Von Andreas Engels, 03.09.10, 07:03h
Der vorerst letzte Gottesdienst wurde zu Beginn der Sommerferien in der Kirche gehalten. Seitdem weicht die Gemeinde ins Jugendheim aus. Derweil bekam das Gotteshaus ein neues Dach sowie innen und außen einen neuen Anstrich. Turm und Heizung werden saniert. Vor der Kirche wird gebuddelt. Dort installiert der Brunnenverein seinen zweiten Brunnen.

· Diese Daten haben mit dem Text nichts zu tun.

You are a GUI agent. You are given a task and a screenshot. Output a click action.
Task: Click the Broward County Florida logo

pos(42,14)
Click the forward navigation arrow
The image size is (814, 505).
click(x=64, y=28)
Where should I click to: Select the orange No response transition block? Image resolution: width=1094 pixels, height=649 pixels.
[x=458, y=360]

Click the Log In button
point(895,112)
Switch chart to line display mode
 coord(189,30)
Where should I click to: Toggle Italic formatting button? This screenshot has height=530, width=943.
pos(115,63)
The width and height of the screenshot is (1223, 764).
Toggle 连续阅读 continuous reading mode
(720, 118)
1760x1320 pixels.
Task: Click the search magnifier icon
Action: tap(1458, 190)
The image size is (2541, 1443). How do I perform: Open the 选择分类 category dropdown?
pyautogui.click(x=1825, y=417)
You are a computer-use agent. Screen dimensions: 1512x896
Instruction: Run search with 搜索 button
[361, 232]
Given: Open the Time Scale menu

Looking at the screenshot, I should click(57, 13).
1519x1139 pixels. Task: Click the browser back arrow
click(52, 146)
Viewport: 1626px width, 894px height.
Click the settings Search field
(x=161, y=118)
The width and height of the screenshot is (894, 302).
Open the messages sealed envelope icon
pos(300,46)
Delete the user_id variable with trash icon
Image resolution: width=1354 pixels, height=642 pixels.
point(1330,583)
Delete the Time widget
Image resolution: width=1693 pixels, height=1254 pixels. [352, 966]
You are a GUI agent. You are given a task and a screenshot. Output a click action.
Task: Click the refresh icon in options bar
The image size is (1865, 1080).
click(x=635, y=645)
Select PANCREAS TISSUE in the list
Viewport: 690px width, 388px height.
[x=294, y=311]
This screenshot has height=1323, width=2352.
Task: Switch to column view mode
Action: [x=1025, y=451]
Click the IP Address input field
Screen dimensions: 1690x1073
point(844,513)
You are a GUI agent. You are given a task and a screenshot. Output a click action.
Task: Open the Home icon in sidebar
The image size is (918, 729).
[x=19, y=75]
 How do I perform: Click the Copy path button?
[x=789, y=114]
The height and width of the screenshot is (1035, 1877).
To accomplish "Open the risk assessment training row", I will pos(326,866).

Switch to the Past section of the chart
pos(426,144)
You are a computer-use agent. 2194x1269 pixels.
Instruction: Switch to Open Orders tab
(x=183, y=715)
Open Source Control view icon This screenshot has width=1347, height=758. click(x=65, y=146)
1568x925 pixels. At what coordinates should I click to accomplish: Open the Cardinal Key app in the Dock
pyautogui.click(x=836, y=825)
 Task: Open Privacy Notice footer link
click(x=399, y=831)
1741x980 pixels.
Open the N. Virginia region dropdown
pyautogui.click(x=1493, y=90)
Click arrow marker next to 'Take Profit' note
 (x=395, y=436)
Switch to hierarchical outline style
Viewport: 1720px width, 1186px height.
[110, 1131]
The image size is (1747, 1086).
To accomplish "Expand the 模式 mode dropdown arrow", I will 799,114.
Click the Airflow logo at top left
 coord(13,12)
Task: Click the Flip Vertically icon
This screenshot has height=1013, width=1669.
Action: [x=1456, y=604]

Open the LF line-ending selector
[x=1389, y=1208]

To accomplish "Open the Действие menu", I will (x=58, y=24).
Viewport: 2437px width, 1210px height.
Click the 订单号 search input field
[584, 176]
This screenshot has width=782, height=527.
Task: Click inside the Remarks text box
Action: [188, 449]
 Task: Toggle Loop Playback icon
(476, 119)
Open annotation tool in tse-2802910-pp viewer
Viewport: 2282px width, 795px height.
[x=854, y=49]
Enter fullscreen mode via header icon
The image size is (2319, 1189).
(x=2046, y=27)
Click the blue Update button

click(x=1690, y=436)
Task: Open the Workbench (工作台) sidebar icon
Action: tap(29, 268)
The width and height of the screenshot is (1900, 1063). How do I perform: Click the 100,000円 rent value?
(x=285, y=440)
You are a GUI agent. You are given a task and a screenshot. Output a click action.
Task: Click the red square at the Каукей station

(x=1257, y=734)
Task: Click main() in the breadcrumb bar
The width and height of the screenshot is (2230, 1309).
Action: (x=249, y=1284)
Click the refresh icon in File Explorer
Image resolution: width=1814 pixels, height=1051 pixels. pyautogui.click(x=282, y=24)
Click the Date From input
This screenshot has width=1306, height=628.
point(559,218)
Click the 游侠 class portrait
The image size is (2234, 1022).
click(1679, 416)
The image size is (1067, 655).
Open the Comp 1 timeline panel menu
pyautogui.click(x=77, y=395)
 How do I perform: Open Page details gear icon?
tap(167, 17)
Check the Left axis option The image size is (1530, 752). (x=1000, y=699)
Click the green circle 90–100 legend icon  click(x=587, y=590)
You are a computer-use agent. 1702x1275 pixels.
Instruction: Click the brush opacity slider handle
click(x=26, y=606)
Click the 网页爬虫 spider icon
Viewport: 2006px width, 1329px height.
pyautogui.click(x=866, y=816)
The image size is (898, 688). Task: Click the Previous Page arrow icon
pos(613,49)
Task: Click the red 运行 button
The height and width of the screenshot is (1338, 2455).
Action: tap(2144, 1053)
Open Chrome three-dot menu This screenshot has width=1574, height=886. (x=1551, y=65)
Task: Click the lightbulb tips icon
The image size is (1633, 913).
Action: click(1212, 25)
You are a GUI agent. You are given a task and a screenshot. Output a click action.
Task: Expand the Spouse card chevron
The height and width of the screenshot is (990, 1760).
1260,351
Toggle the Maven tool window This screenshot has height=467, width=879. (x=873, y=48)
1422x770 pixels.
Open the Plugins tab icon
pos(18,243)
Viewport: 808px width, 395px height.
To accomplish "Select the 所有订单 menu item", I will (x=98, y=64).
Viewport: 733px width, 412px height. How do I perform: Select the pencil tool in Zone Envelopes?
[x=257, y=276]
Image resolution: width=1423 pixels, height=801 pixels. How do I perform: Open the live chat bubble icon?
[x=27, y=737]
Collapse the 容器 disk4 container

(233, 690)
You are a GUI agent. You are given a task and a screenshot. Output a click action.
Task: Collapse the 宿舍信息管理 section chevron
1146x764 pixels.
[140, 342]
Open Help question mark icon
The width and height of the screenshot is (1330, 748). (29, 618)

Die Malerarbeiten im Innern der Kirche seien mit einigem Aufwand verbunden, erklärt Hermann Peter Müller, Vorsitzender des Pfarrgemeinderats. Die Orgel wurde komplett mit Holz eingeschalt, auch Taufbecken und Altar wurden sicher verpackt. Die Bänke mussten herausgeräumt und die Lampen abgehängt werden, der komplette Innenraum wurde mit einem Gerüst verstellt. Erst dann konnten die Maler die verklinkerten Wände mit einem Spezialschaum säubern und Sichtbetonpfeiler sowie die Decke streichen. „Zuletzt ist hier vor 20 Jahren gestrichen worden“, erinnert sich Pfarrsekretärin Heide Faßbender.
Auch die Motivfenster, die Szenen um die Gottesmutter aus dem Rosenkranz zeigen, wurden geputzt. „Dafür braucht man ein Gerüst“, so die Pfarrsekretärin, „da kann man nicht einfach eine Leiter anlehnen.“
Inzwischen ist nur noch der Kirchturm eingerüstet, dort werden die hölzernen Schallluken erneuert. Die Kirche wird wieder eingeräumt. Am 12. September soll dort wieder Gottesdienst gefeiert werden, dann wird auch der Brunnen vor der Kirche sprudeln. Ihr Jubiläum will die Gemeinde am 26. September feiern.